Question

The distance of the point $\left( \sqrt{6}\cos\theta,\sqrt{2}\sin\theta \right)$on the ellipse $\frac{x^{2}}{6} + \frac{y^{2}}{2} = 1$from the centre is 2 if

• A. $\theta = \frac{\pi}{2}$
• B. $\theta = \frac{3\pi}{2}$
• C. $\theta = \frac{5\pi}{2}$
• D. $\theta = \frac{7\pi}{2}$

Answer 1

Answer: (D)

$\theta = \frac{7\pi}{2}$

Answer 2

Since $\left( \sqrt{6}\cos\theta,\sqrt{2}\sin\theta \right)$lie on the ellipse

$\frac{x^{2}}{6} + \frac{y^{2}}{2} = 1$

$\therefore|CP| = 2$; $6\cos^{2}\theta + 2\sin^{2}\theta = 2$

⇒ $3\left( 1 + \cos 2\theta \right) + 1 - \cos 2\theta = 2$

⇒ 2cos2$\theta$ +2=0

⇒ $\cos 2\theta = - 1$

$2\theta = \pi,3\pi,5\pi,7\pi$

$\therefore\theta = \frac{\pi}{2},\frac{3\pi}{2},\frac{5\pi}{2},\frac{7\pi}{2}$

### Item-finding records
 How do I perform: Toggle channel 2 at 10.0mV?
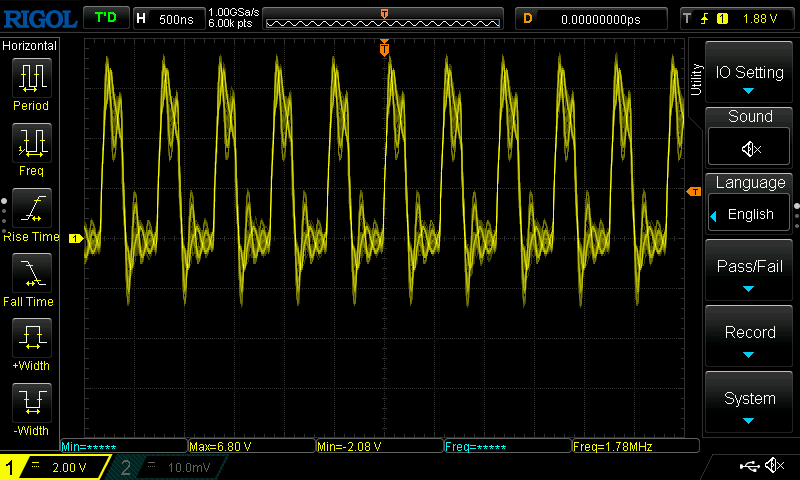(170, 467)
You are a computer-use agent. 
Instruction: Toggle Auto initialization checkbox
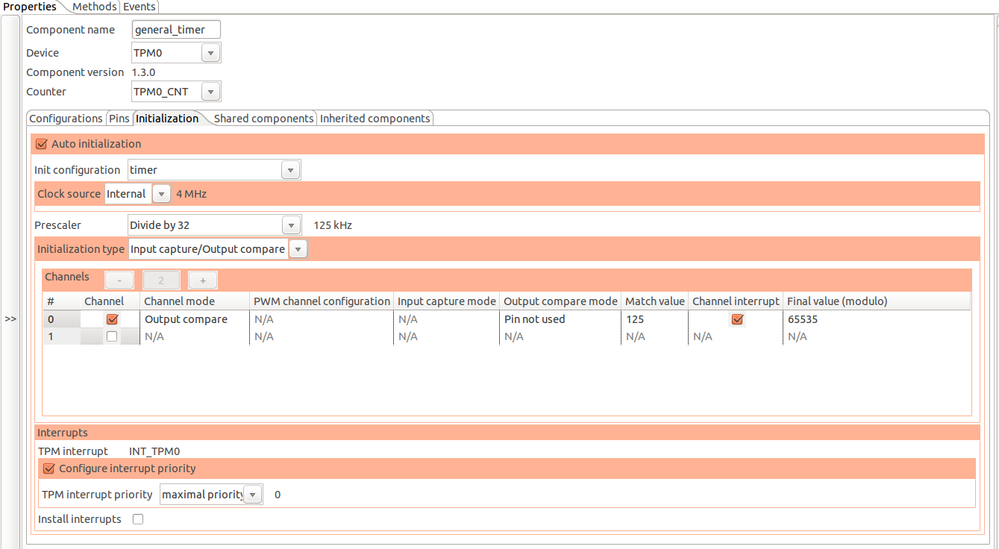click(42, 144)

### Exercise prompt
Reproduce the ellipse thread in full, word for word. None of the data above is needed.

### Response to this exercise
Question

The distance of the point $\left( \sqrt{6}\cos\theta,\sqrt{2}\sin\theta \right)$on the ellipse $\frac{x^{2}}{6} + \frac{y^{2}}{2} = 1$from the centre is 2 if

• A. $\theta = \frac{\pi}{2}$
• B. $\theta = \frac{3\pi}{2}$
• C. $\theta = \frac{5\pi}{2}$
• D. $\theta = \frac{7\pi}{2}$

Answer 1

Answer: (D)

$\theta = \frac{7\pi}{2}$

Answer 2

Since $\left( \sqrt{6}\cos\theta,\sqrt{2}\sin\theta \right)$lie on the ellipse

$\frac{x^{2}}{6} + \frac{y^{2}}{2} = 1$

$\therefore|CP| = 2$; $6\cos^{2}\theta + 2\sin^{2}\theta = 2$

⇒ $3\left( 1 + \cos 2\theta \right) + 1 - \cos 2\theta = 2$

⇒ 2cos2$\theta$ +2=0

⇒ $\cos 2\theta = - 1$

$2\theta = \pi,3\pi,5\pi,7\pi$

$\therefore\theta = \frac{\pi}{2},\frac{3\pi}{2},\frac{5\pi}{2},\frac{7\pi}{2}$